### Document
▼
January 7, 1967 |
(Bachelor's Degree, 1989)
|League||National Basketball Association|
Tim Donaghy (pron.: //; born January 7, 1967) is a former professional basketball referee who worked in the National Basketball Association (NBA) for 13 seasons, from 1994 to 2007. During his career in the NBA, Donaghy officiated in 772 regular season games and 20 playoff games. Donaghy resigned from the league on July 9, 2007 before reports of an investigation by the Federal Bureau of Investigation (FBI) for allegations that he bet on games that he officiated during his last two seasons and that he made calls affecting the point spread in those games. On August 15, 2007, Donaghy pleaded guilty to two federal charges related to the investigation. However, he could face more charges at the state level if it is determined that he deliberately miscalled individual games. Donaghy was sentenced to 15 months in federal prison on July 29, 2008. He served 11 months in a federal prison camp in Pensacola, Florida to spend the remainder of his sentence in a halfway house, but was sent back to prison in August for violating his release terms. He was released on November 4, 2009 after serving out his sentence.
Born in the Philadelphia suburb Havertown, Pennsylvania, Donaghy attended Cardinal O'Hara High School in Springfield, Pennsylvania along with three other NBA referees: Joe Crawford, Mike Callahan, and Ed Malloy. In 1989, Donaghy graduated from Villanova University with a degree in sales and marketing. While at Villanova, he played on the school's baseball team. According to the National Basketball Referee's Association, Donaghy participated and earned All-Catholic and All-Delaware County honors in baseball and All-Delaware County honors in basketball during high school, but then–Villanova baseball coach George Bennett contends that Donaghy did not play on the varsity team and that no records indicate that he was selected to the All-Catholic team in baseball or named to the All-Delaware County basketball team. Donaghy and his wife Kimberly had four daughters before terminating their 12-year marriage in 2007.
Before officiating in the NBA, Donaghy spent five years working Pennsylvania high school games and seven seasons in the Continental Basketball Association (CBA), and he was the head official for the 1993 CBA All-Star Game. The following year, he joined the NBA, where he worked for 13 years, officiating in 772 regular-season games and 20 playoff games. Donaghy was a participant in the NBA's Read to Achieve program, for which he participated in an event at the Universal Charter school during the 2002 NBA Finals. His uniform number was 21.
▲
### Data
▼
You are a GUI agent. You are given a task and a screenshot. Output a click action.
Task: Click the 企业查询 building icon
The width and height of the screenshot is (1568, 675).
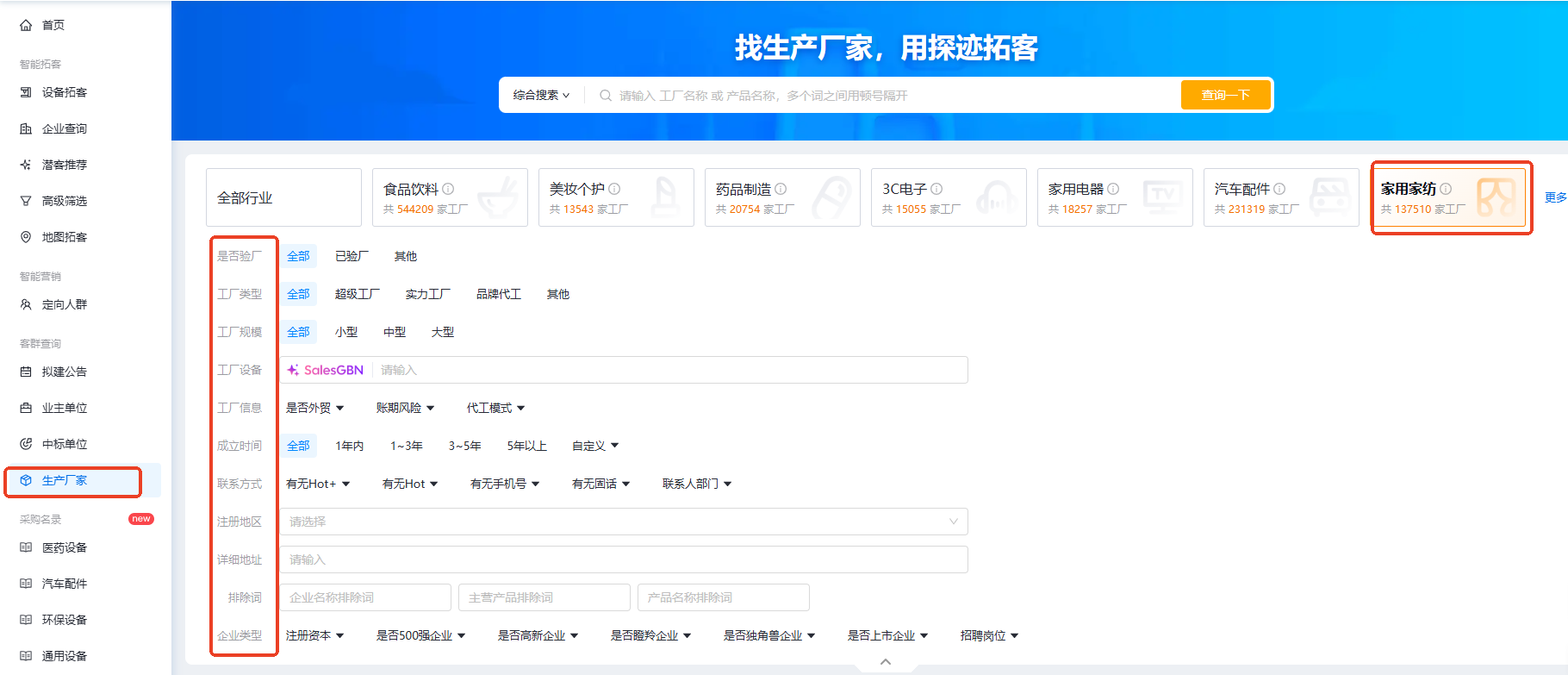pos(26,128)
▲
### Task brief
Please return the Tim Donaghy passage word for word, starting with "Before officiating in" and going on through "number was 21.". The listing can be left aside.

### Expected answer
Before officiating in the NBA, Donaghy spent five years working Pennsylvania high school games and seven seasons in the Continental Basketball Association (CBA), and he was the head official for the 1993 CBA All-Star Game. The following year, he joined the NBA, where he worked for 13 years, officiating in 772 regular-season games and 20 playoff games. Donaghy was a participant in the NBA's Read to Achieve program, for which he participated in an event at the Universal Charter school during the 2002 NBA Finals. His uniform number was 21.